Task item:
Filter the entries below, keeping only lines with the word "autoremoval".

Dataset records:

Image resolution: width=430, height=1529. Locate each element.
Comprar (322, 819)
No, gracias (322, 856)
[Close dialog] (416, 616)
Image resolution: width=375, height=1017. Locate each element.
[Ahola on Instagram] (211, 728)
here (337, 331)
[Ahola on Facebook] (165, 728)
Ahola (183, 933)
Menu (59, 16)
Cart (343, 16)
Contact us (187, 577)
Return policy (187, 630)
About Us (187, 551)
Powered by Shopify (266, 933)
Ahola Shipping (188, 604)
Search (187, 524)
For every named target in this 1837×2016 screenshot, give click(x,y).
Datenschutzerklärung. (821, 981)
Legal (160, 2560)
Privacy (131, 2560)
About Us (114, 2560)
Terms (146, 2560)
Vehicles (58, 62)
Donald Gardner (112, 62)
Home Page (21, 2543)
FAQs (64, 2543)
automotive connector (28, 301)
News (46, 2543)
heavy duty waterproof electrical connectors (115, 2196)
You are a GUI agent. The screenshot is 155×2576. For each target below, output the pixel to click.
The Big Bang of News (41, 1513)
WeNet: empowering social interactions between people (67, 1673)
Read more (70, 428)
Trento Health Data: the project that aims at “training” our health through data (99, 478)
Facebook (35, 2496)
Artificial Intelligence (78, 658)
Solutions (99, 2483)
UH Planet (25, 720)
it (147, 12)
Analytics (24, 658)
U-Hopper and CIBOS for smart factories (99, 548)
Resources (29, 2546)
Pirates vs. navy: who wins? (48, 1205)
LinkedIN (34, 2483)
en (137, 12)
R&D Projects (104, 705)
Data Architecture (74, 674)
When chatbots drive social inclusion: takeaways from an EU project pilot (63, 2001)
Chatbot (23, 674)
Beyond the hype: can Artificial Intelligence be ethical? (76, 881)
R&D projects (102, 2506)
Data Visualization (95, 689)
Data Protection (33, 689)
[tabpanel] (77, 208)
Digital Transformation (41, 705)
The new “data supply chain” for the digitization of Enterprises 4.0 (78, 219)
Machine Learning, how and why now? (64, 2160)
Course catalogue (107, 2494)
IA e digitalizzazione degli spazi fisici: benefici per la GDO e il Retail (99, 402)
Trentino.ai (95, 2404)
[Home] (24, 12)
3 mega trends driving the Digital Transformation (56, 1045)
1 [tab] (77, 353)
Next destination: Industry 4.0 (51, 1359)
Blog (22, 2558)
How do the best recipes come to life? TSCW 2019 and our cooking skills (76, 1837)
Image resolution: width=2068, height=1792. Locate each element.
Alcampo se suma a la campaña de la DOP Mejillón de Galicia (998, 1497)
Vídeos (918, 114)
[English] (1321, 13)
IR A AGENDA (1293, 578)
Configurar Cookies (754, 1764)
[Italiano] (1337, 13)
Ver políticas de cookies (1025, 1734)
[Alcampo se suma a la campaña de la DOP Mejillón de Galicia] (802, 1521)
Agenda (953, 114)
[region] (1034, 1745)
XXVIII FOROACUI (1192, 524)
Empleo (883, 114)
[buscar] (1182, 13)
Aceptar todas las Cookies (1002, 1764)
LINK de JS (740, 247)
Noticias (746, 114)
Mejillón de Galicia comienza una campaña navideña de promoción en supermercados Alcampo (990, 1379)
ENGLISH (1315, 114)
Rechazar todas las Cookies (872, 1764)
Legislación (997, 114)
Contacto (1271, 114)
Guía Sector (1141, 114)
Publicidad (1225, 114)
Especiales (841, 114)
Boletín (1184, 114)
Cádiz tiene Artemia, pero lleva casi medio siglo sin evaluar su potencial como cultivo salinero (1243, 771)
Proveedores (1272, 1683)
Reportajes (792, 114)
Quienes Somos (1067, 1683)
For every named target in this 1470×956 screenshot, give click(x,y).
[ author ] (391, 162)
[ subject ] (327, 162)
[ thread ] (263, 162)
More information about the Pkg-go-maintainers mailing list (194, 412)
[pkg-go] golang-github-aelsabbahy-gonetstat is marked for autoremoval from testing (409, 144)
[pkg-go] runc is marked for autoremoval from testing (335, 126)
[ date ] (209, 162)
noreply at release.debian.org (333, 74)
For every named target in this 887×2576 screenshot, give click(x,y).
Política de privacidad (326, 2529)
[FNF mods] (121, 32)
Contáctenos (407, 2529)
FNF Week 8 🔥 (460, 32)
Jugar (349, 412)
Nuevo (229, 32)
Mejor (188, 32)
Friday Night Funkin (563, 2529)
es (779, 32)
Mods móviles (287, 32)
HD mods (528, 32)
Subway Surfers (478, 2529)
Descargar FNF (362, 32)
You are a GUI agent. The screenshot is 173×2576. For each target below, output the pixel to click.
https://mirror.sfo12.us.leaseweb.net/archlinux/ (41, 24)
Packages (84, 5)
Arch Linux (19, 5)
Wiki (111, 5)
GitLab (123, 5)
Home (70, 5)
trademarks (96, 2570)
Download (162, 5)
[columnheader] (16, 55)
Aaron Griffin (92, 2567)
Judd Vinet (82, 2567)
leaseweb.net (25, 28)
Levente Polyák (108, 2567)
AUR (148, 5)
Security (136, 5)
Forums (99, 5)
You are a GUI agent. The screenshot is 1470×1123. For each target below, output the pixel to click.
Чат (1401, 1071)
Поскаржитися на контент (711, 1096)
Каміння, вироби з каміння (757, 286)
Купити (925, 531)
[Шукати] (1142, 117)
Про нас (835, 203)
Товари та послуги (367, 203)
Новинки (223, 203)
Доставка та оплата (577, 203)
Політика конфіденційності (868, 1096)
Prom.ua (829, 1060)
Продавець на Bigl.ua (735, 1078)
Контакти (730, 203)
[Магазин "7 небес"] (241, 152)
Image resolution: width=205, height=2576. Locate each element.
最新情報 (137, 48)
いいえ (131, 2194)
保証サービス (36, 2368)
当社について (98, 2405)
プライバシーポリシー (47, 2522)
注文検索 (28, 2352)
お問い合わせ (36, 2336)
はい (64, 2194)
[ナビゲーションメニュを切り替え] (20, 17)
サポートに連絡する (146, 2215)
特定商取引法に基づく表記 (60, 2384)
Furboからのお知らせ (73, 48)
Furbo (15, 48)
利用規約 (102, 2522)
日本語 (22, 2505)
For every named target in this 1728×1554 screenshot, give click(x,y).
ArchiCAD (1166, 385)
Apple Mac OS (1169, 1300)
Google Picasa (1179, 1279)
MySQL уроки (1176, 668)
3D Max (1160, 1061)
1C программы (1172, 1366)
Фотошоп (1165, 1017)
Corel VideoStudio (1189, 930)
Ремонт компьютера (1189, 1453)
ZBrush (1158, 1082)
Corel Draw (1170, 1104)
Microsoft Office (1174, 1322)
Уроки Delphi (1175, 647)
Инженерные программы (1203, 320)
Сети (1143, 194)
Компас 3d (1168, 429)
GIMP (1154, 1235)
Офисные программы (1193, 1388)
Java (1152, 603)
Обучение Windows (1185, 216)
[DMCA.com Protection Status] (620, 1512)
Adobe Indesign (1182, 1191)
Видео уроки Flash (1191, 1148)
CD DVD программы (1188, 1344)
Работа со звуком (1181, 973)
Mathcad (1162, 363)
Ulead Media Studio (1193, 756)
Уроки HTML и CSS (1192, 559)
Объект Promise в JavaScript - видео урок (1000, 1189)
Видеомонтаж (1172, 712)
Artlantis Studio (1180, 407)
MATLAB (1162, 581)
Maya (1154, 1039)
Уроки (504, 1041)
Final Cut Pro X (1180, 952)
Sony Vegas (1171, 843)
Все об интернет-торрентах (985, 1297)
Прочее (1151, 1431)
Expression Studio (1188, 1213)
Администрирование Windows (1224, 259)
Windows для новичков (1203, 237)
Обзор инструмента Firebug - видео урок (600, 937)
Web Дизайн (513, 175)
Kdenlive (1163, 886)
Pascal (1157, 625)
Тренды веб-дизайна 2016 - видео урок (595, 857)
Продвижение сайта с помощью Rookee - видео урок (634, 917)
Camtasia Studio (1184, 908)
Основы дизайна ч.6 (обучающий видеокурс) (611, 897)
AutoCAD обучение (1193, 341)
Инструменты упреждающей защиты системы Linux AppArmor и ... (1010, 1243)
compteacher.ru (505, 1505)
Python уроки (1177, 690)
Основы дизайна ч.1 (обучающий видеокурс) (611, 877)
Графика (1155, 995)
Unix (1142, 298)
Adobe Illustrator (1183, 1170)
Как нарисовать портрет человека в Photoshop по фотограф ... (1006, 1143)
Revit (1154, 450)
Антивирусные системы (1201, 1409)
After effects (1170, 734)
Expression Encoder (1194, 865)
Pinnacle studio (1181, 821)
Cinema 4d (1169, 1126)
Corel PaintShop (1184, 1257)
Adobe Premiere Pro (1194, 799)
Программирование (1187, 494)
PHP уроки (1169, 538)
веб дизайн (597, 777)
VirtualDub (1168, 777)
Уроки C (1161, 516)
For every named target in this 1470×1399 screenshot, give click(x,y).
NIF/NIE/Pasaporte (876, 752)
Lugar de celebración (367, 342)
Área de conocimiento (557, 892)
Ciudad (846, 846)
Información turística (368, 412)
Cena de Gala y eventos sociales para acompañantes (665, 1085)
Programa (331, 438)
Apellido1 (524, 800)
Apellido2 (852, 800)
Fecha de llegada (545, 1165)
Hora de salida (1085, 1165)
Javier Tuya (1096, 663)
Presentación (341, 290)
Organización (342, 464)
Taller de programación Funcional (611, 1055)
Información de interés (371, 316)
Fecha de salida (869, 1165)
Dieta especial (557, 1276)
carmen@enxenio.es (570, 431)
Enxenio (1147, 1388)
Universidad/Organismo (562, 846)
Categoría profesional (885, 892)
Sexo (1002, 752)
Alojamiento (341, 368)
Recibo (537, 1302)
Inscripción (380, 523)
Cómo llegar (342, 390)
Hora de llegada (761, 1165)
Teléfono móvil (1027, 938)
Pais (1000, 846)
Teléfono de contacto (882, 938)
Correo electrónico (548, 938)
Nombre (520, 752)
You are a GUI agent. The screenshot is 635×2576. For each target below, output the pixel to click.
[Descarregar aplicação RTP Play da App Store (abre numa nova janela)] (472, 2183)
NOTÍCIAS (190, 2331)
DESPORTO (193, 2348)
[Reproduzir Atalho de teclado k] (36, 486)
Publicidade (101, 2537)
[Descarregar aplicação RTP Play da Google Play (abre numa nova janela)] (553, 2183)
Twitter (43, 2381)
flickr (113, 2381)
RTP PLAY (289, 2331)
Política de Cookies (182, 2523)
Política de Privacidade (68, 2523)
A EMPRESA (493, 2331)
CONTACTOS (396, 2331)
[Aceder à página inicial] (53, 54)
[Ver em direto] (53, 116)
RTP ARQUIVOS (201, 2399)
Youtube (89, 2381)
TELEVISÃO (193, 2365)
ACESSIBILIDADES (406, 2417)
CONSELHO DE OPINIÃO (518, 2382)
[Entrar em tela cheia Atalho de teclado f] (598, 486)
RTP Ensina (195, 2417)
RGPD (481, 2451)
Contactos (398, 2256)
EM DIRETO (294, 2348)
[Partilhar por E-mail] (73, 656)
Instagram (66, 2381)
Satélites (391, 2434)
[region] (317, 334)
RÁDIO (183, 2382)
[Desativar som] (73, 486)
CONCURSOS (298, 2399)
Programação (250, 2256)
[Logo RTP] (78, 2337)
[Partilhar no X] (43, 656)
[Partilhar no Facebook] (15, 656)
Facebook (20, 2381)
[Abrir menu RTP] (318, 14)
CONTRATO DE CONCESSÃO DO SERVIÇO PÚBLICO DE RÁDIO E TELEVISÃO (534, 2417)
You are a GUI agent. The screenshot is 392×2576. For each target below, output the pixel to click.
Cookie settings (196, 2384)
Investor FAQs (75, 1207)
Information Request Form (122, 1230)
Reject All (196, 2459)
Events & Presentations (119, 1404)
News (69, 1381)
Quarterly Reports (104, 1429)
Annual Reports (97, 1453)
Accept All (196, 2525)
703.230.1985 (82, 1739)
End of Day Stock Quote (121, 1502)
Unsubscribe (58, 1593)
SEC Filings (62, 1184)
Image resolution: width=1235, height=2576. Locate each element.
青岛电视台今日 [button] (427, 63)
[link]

Output for this exercise:
[pkg-go] golang-github-aelsabbahy-gonetstat is marked for autoremoval from testing (409, 144)
[pkg-go] runc is marked for autoremoval from testing (335, 126)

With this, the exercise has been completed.